The trouble with writing about oneself, professionally, is that it usually amounts to a striptease of one kind or another. And once you’ve shown the goods, the reading public figures you’ve shown pretty much everything you’ve got to offer.

That’s why I’ve always believed I would be more valuable - and contributive - if I wrote about things and people other than myself. Even in interviews, I try to get off the personal story part as quickly as possible, in order to share insights and information that aren’t encumbered by my personality and individual narrative. Still, however deftly I maneuver away, interviewers and audiences like to come back to the personal. And what they’re really asking, deep down, is “what qualifies you to say this?”

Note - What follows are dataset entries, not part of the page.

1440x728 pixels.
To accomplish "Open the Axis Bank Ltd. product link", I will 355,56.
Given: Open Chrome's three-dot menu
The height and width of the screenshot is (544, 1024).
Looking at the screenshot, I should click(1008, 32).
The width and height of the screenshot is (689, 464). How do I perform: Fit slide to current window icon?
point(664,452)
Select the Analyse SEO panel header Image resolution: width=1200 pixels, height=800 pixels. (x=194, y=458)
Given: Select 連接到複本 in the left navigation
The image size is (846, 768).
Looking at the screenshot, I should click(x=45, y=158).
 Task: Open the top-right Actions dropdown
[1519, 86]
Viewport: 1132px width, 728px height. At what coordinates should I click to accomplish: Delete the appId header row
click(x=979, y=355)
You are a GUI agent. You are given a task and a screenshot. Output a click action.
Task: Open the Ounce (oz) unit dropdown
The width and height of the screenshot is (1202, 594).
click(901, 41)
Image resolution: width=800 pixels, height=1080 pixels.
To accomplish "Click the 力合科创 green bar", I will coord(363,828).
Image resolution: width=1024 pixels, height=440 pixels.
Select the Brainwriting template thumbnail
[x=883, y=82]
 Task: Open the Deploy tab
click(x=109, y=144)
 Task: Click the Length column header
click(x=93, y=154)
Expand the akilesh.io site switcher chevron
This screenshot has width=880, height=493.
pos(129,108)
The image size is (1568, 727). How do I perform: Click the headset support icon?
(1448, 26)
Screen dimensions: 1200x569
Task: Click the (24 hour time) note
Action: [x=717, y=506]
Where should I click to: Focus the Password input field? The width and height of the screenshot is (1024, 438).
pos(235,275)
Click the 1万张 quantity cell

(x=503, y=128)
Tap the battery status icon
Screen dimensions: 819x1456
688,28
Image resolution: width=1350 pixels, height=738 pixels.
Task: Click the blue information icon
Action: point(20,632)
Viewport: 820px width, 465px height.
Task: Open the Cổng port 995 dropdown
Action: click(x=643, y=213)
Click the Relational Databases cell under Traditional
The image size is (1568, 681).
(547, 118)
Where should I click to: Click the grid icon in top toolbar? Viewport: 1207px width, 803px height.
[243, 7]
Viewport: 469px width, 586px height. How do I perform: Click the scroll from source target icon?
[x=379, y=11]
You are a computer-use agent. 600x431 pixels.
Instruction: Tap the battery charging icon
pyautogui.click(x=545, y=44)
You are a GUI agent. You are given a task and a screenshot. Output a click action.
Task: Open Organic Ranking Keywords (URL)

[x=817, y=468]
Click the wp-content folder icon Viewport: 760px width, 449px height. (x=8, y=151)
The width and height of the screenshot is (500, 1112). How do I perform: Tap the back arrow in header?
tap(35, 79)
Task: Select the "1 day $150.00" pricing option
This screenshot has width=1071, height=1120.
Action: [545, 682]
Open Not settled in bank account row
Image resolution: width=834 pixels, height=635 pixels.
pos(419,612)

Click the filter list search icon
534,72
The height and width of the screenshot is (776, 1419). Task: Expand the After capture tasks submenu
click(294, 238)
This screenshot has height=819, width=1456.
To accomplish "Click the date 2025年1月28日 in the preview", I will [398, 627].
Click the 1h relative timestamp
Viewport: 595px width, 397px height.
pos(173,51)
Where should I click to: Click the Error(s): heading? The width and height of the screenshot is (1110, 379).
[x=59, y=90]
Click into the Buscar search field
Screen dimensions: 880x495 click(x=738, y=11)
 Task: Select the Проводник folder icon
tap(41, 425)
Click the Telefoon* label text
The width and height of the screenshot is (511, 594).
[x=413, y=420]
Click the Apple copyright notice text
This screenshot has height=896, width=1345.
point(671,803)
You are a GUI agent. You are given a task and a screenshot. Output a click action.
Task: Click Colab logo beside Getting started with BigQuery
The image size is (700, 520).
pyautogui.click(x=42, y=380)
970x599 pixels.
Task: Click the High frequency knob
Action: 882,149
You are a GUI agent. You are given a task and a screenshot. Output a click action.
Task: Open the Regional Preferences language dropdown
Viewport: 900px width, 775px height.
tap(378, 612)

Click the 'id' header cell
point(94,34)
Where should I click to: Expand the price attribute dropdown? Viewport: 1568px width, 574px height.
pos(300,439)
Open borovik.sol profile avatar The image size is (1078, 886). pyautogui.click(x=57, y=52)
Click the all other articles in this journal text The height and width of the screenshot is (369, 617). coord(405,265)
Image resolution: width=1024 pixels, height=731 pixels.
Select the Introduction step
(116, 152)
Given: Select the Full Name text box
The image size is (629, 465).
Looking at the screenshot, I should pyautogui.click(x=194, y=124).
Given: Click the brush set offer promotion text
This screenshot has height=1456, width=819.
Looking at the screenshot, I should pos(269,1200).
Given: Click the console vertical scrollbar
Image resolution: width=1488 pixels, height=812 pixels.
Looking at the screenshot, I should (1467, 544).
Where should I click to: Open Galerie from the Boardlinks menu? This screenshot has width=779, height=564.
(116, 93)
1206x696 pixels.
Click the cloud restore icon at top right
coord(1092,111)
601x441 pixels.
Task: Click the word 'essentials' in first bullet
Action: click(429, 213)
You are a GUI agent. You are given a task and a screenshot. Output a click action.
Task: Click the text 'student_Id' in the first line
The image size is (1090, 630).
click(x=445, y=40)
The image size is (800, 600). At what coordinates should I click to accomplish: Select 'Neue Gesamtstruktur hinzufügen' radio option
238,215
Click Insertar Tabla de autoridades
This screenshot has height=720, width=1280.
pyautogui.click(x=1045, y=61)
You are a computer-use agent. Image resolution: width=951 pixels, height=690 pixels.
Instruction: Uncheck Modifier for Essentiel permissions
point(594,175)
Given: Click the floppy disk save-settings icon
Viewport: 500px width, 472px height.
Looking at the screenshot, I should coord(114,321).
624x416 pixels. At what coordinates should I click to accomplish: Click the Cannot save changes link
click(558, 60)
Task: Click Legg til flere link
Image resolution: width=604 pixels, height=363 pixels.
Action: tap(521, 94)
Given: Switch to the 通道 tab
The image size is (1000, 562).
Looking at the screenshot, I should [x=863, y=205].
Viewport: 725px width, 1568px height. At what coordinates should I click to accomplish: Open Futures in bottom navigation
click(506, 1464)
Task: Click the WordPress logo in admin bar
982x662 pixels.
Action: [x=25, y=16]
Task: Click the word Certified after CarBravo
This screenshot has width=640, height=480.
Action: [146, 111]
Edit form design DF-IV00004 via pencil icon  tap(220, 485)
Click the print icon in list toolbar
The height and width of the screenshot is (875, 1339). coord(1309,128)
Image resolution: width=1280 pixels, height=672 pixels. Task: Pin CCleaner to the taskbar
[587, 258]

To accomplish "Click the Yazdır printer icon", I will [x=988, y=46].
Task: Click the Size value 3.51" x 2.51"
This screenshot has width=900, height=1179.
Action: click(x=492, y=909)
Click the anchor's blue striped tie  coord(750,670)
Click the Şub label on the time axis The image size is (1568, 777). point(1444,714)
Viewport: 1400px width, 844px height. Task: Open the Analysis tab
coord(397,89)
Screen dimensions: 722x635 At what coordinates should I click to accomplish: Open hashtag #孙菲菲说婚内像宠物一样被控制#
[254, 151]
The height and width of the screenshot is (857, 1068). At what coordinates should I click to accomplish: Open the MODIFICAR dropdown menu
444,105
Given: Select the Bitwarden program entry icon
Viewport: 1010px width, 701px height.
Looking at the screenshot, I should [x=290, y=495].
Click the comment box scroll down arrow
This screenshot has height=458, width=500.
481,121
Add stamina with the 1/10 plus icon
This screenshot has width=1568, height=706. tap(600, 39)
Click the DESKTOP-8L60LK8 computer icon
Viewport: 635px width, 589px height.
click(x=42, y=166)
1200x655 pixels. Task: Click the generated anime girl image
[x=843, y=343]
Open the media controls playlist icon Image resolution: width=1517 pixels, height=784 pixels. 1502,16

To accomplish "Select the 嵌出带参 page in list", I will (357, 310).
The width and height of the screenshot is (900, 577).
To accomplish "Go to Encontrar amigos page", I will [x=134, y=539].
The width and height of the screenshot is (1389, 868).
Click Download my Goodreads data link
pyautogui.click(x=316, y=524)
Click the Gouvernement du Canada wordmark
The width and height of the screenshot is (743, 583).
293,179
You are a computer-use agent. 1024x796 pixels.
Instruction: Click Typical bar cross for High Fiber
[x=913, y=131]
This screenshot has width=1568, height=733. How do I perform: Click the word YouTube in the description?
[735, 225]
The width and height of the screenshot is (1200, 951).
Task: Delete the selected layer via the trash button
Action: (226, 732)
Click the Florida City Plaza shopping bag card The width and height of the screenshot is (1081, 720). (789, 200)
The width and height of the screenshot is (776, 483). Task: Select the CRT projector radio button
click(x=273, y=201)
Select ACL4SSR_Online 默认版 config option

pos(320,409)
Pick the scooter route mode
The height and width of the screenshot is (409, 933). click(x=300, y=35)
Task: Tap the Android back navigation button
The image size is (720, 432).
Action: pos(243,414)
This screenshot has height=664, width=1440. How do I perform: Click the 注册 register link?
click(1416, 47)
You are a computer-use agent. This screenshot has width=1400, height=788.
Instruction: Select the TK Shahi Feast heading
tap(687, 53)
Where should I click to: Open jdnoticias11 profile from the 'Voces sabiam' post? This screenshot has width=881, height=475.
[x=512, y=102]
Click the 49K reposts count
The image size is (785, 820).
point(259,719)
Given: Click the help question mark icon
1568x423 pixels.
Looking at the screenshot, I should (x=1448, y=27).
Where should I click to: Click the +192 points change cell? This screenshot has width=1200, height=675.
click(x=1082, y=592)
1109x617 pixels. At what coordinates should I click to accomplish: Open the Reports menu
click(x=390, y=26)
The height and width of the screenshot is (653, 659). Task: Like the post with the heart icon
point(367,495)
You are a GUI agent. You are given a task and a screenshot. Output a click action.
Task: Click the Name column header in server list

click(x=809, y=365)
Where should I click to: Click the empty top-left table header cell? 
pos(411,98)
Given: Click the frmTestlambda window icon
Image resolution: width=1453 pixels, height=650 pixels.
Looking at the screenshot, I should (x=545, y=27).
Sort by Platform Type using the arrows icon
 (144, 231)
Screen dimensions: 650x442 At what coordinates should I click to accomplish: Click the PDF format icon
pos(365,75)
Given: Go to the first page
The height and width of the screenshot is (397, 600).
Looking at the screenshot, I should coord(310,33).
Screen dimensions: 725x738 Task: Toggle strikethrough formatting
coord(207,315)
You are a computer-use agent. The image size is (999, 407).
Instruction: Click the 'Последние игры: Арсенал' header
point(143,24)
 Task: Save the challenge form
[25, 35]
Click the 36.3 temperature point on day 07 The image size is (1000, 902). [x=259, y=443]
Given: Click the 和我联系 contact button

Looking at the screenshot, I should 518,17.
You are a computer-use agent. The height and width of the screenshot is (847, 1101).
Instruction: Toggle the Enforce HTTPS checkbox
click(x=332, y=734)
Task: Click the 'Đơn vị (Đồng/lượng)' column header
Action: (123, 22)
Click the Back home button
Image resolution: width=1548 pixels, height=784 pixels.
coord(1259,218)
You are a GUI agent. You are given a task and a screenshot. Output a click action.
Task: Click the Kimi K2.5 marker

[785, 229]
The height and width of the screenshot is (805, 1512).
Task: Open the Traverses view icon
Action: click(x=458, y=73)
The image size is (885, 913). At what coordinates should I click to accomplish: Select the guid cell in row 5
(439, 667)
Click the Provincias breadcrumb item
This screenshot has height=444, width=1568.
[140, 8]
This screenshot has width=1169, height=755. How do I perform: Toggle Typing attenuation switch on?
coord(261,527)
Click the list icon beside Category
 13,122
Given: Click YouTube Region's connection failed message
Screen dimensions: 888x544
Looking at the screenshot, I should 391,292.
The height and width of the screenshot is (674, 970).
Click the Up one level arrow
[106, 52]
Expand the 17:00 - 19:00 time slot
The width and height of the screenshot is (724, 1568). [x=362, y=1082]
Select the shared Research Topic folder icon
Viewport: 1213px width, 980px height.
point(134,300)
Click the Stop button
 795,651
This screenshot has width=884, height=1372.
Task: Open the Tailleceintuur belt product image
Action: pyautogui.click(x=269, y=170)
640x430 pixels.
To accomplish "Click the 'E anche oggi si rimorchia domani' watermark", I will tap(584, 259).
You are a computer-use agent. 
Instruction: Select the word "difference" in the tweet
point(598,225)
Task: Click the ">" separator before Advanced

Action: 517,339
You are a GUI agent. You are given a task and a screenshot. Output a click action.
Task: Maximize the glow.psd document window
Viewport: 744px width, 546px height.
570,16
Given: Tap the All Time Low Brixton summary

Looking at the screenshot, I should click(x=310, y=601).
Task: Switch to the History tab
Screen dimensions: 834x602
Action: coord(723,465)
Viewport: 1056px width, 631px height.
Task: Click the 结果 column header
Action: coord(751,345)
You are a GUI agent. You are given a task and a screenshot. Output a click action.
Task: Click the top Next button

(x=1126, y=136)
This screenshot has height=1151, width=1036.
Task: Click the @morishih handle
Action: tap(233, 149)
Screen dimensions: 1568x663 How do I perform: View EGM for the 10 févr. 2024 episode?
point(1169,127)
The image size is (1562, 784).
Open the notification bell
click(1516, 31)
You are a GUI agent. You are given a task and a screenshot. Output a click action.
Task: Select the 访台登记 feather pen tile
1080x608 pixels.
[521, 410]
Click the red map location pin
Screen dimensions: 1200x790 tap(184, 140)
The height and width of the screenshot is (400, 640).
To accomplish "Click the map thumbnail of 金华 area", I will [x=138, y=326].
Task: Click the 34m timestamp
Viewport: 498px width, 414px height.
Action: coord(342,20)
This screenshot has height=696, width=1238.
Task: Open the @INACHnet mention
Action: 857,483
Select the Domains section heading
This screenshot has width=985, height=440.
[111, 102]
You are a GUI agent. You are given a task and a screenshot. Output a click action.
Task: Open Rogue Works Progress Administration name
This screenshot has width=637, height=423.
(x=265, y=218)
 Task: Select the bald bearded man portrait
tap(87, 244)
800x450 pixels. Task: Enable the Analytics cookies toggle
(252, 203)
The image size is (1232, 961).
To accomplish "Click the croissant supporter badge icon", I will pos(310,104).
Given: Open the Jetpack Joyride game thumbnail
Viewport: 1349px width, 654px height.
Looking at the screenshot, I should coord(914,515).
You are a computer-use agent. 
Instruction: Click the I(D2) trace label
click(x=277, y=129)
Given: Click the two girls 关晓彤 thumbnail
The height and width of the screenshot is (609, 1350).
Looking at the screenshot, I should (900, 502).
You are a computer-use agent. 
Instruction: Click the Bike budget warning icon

And eventually I surrender. No, I don’t list my qualifications in bullet points, but I tell them my story. My path through the mire. And for some reason, knowing where I’ve come from and how I got here makes people more open to listening to what I’ve got to say.

However much I loathe delving into the personal - particularly in a public space - I have to admit to Larry that all this personal narrative does have a purpose. It may be more of a means than an ends, but that doesn’t mean it isn’t worthwhile.

So, over the next couple of days, I’ll share something personal. Rather than my life story - which you can find on my website - I’m going to share where I’m actually at. Moment to moment, in the next two days.

I’ve been doing some major housecleaning, personally and professionally, in order to make room for the next phase in my life. I’m saying “no” to stuff for the first time, and I’m even letting a couple of hundred emails slip through the cracks each week. This is uncharacteristic.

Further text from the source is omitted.